* _Texto proporcionado_:
───

16/12/08

Jueves 27 de Noviembre de 2008

Bajo la lluvia en Puyuhuapi.








Quedarse pegado a la estufa parecía mucho mejor plan que padecer el desolador clima que volvía a regar la tierra ya saturada. Las cortinas de agua no dejaban ver si quiera las montañas que rodeaban el pueblito, así que me dejé querer por el acogedor calor de la sala de estar. La dueña de la posada era una señora ya mayor que vivía sola y había acondicionado su casa para alojar temporalmente a los obreros que trabajaban en la mejora del camino. Bueno, más que mejorarlo, a menudo pareciera que sólo desgranaban sus pedruscos y ahuecaban las arenas para hacer más difícil aún el tránsito; pero se suponía que en dos o tres años, toda la carretera austral estaría finalmente asfaltada, y en ello estaban.

Pasé un día sedentario a la fuerza, leyendo o escribiendo en mi cuarto, o tomando un té caliente frente al televisor. Las cadenas chilenas eran pura farándula y cotilleos, aún más deplorables que las españolas. Pero para un viajero siempre es curioso tomar el pulso de la que, desgraciadamente, se ha terminado convirtiendo en generadora y portadora de la cultura popular de un país. En seguida, por ejemplo, quedaba en evidencia el respeto casi religioso que se profesaba por todo lo relacionado con el ejército y los carabineros; y una admiración casi exagerada por un excéntrico advenedizo de nombre Farkas que se había hecho millonario recientemente y hacía leyenda con sus fabulosas propinas. Como si fuera esa la manera de hacer funcionar un país, un tipo como Farkas, que proclamaba ignorarlo todo sobre la política y la economía, se había hecho popular con su generosidad hacia taxistas y camareros, y ya se presentaba veladamente como futurible candidato presidencial. Su golpe maestro era donar un buen montón de dinero cada año en la Teletón. Durante semanas había visto y oído anunciar la Teletón hasta la saciedad, una telemaratón que llevaba 30 años enfervoreciendo a los chilenos en pleno para, anualmente, recoger fondos en un show televisivo destinado a la construcción de varios centros de rehabilitación para minusválidos. Una loable intención, que para mí no hacía otra cosa que delatar a un Estado incapaz de resolver los problemas del país, y que dejaba a la caridad la que era su exclusiva responsabilidad. Sólo quedaba un día para la maratón televisiva, y ya nadie hablaba de otra cosa.

───

* _Bloque de datos_:
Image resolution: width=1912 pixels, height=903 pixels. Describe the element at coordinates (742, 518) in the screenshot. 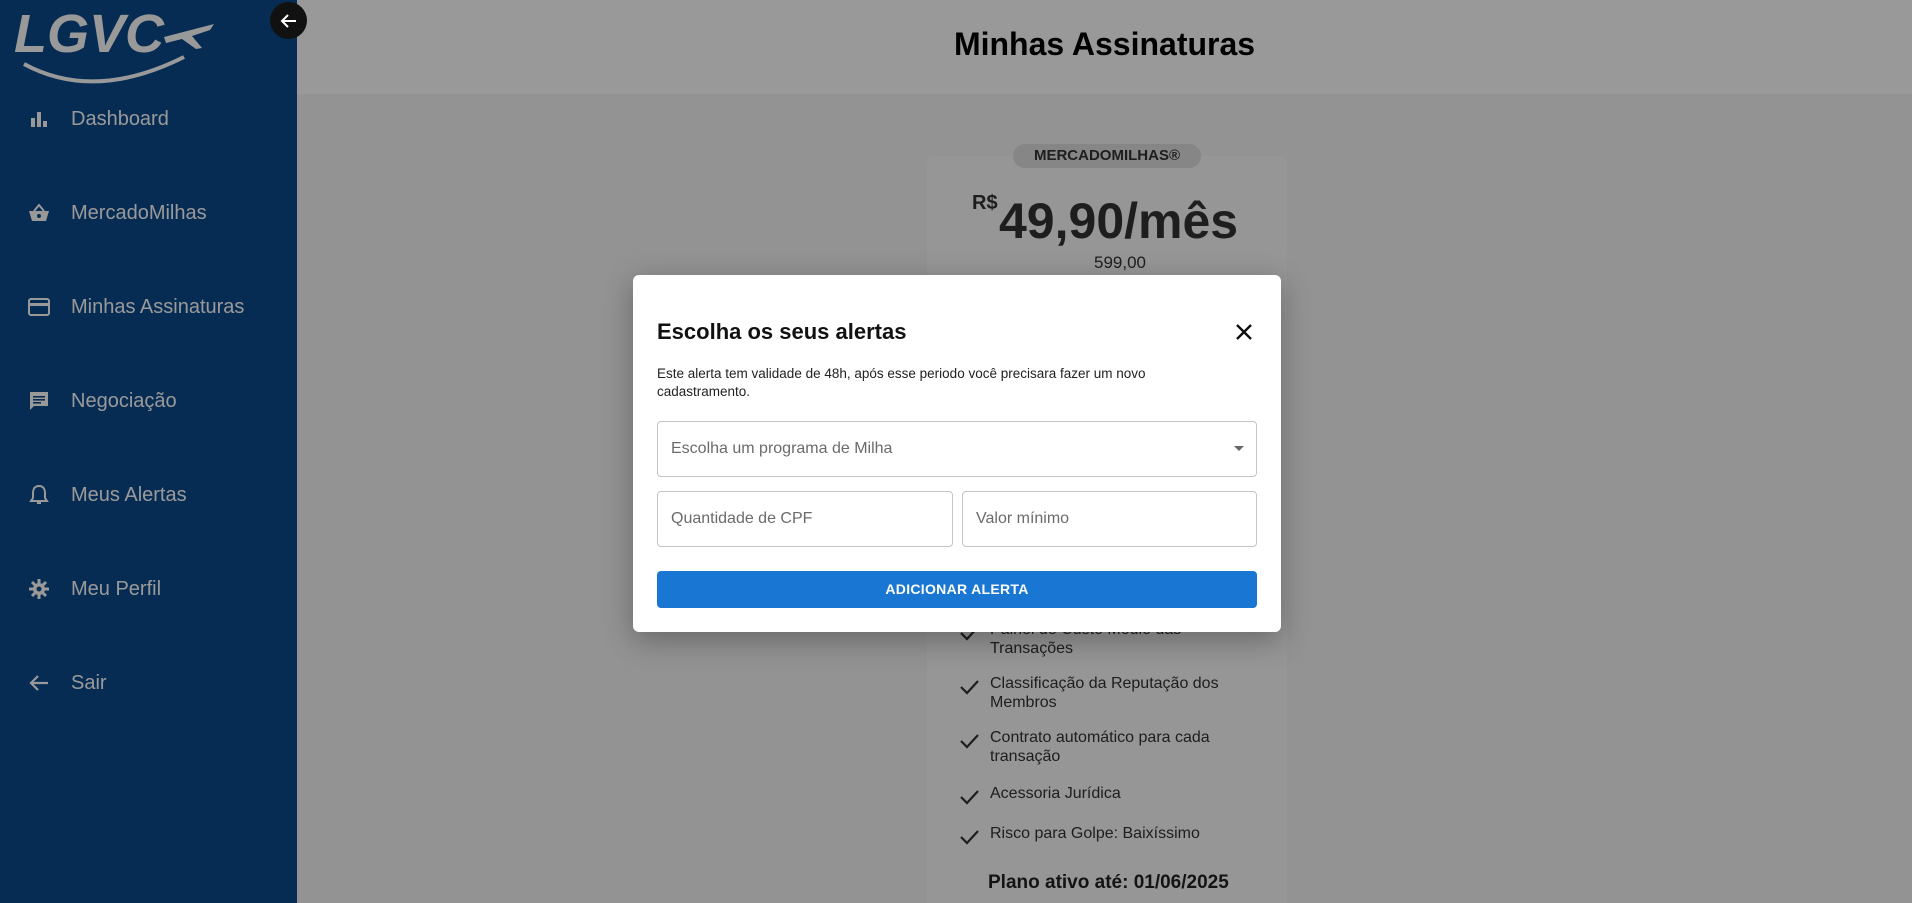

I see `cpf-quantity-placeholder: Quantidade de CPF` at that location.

───

Extrae literalmente del texto sobre Puyuhuapi el pasaje comprendido entre "Jueves 27 de" y "en ello estaban.", ambos incluidos. Este material procede de otra fuente.

* _Solución_:
Jueves 27 de Noviembre de 2008

Bajo la lluvia en Puyuhuapi.








Quedarse pegado a la estufa parecía mucho mejor plan que padecer el desolador clima que volvía a regar la tierra ya saturada. Las cortinas de agua no dejaban ver si quiera las montañas que rodeaban el pueblito, así que me dejé querer por el acogedor calor de la sala de estar. La dueña de la posada era una señora ya mayor que vivía sola y había acondicionado su casa para alojar temporalmente a los obreros que trabajaban en la mejora del camino. Bueno, más que mejorarlo, a menudo pareciera que sólo desgranaban sus pedruscos y ahuecaban las arenas para hacer más difícil aún el tránsito; pero se suponía que en dos o tres años, toda la carretera austral estaría finalmente asfaltada, y en ello estaban.